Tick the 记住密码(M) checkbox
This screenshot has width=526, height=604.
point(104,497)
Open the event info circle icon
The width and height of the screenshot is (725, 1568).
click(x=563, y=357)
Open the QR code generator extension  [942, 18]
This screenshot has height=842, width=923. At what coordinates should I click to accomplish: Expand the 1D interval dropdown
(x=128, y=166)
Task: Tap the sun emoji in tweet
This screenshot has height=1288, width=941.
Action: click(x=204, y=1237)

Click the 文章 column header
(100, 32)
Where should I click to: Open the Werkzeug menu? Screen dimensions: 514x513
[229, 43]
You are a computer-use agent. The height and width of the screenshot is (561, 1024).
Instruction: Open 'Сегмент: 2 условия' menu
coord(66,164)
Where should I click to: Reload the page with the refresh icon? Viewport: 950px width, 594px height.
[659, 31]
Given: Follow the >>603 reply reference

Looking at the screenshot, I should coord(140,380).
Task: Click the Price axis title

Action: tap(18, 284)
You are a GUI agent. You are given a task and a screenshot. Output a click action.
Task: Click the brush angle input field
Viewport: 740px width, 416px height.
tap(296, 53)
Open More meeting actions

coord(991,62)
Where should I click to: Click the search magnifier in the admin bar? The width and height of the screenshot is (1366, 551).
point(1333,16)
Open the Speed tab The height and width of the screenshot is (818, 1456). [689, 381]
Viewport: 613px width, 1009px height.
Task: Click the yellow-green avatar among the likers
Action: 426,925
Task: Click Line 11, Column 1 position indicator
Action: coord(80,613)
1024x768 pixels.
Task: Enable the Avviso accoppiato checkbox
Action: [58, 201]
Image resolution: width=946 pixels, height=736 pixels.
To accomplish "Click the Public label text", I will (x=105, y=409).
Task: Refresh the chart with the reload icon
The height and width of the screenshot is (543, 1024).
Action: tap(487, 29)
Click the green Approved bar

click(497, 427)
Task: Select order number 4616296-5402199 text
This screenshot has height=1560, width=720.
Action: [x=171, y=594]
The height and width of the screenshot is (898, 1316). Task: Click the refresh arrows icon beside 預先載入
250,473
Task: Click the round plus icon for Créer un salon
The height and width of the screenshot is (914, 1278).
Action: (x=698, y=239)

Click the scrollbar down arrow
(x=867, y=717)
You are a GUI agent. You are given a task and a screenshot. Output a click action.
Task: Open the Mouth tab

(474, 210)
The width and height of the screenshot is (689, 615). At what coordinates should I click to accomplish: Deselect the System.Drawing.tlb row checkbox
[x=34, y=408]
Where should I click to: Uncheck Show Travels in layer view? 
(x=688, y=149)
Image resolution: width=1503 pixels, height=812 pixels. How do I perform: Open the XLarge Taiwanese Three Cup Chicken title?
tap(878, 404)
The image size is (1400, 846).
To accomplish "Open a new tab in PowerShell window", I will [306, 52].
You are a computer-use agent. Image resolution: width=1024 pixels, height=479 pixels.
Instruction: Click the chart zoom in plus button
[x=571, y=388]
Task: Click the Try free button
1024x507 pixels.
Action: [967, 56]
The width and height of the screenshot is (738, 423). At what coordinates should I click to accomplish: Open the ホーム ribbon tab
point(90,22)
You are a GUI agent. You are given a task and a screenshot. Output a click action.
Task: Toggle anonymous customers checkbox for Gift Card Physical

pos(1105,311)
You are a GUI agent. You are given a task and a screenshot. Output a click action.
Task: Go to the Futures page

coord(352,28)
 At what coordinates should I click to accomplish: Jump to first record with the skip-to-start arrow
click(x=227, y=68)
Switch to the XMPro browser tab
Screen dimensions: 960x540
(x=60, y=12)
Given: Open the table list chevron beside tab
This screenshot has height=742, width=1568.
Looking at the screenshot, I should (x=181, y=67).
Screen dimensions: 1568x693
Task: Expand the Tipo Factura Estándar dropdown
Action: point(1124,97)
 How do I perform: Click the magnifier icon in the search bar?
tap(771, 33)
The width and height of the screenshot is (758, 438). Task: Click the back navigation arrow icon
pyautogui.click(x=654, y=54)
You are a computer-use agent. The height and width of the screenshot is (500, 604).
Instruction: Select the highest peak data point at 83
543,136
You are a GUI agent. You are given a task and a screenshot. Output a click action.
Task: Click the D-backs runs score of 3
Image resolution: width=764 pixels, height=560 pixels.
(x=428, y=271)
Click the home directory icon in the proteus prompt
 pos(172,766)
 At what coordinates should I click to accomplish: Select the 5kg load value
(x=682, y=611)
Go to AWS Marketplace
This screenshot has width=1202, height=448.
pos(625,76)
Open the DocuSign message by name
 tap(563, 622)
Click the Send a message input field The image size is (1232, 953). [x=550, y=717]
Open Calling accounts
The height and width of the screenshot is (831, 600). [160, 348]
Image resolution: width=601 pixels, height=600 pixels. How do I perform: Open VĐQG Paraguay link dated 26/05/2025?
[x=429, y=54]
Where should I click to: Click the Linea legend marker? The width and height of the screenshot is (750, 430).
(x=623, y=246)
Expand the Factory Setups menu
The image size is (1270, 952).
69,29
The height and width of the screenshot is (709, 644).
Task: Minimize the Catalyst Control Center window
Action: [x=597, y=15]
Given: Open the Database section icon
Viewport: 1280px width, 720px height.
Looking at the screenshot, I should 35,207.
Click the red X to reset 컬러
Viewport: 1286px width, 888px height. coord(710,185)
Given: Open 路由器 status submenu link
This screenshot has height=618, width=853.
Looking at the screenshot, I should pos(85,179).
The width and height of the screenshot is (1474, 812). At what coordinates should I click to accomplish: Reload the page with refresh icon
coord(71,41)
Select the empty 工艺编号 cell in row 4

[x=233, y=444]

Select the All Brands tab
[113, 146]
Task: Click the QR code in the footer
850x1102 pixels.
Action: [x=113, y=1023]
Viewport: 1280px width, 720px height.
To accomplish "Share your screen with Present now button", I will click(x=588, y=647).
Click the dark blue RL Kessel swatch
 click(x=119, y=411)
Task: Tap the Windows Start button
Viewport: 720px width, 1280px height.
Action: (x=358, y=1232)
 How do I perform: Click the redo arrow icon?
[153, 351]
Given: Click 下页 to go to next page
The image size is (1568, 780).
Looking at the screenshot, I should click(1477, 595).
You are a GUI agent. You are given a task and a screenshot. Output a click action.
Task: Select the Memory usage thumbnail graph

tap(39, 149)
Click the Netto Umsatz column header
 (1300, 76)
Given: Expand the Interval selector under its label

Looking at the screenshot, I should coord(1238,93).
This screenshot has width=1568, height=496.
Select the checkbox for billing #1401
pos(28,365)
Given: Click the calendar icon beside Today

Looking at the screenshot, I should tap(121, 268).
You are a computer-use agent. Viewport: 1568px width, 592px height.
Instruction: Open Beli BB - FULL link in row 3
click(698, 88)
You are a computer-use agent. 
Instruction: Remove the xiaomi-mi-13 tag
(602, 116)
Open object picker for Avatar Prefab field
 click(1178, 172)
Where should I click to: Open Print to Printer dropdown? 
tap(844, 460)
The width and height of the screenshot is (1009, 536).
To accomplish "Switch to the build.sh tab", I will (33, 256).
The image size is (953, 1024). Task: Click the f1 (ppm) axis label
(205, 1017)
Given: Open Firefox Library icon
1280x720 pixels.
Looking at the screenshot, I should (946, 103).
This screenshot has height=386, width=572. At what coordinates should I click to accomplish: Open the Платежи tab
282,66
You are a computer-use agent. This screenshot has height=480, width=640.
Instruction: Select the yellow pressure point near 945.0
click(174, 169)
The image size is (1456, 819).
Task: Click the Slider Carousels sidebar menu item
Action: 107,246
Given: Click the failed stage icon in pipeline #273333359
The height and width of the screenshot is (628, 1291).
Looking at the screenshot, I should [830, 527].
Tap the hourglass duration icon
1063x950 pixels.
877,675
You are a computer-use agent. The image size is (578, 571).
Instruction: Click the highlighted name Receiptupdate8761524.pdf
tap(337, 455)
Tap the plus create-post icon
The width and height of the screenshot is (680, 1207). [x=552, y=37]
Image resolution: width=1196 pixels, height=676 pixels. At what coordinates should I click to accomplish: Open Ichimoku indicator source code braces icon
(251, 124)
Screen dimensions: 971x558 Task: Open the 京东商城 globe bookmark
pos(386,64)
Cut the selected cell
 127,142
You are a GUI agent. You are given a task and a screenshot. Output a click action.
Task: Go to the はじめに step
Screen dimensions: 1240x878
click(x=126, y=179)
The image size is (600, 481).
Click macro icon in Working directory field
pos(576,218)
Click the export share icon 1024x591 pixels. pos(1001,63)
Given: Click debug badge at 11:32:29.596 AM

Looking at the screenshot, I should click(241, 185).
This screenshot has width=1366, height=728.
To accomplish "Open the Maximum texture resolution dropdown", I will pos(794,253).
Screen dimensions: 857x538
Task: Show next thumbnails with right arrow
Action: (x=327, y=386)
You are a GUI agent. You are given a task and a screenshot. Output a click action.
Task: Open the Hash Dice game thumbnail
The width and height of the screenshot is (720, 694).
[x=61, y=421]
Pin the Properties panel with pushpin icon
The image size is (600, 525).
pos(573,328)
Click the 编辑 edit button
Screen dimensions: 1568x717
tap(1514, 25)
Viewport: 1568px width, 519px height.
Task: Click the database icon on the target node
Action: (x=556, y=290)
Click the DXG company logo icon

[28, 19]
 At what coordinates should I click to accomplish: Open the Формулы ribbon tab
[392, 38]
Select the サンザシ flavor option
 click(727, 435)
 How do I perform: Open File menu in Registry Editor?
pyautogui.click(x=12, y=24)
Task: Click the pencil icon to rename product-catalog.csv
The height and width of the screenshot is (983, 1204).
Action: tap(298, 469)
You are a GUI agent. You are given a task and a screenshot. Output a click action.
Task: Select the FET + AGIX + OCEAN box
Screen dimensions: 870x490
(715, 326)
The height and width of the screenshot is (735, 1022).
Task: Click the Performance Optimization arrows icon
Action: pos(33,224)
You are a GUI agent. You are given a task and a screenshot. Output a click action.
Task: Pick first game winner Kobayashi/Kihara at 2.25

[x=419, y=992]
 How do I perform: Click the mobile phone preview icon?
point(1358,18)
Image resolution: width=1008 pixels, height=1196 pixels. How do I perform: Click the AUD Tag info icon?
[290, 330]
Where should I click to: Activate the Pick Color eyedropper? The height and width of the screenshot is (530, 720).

= WHAT NEEDS TO BE DONE =
Those lines above that contain the string "computer" should be returned.

= WRITTEN ANSWER =
You are a computer-use agent. The height and width of the screenshot is (561, 1024).
You are a computer-use agent. Image resolution: width=1024 pixels, height=479 pixels.
You are a computer-use agent. The height and width of the screenshot is (500, 604).
You are a computer-use agent. Viewport: 1568px width, 592px height.
You are a computer-use agent. 
You are a computer-use agent. This screenshot has height=480, width=640.
You are a computer-use agent. The image size is (578, 571).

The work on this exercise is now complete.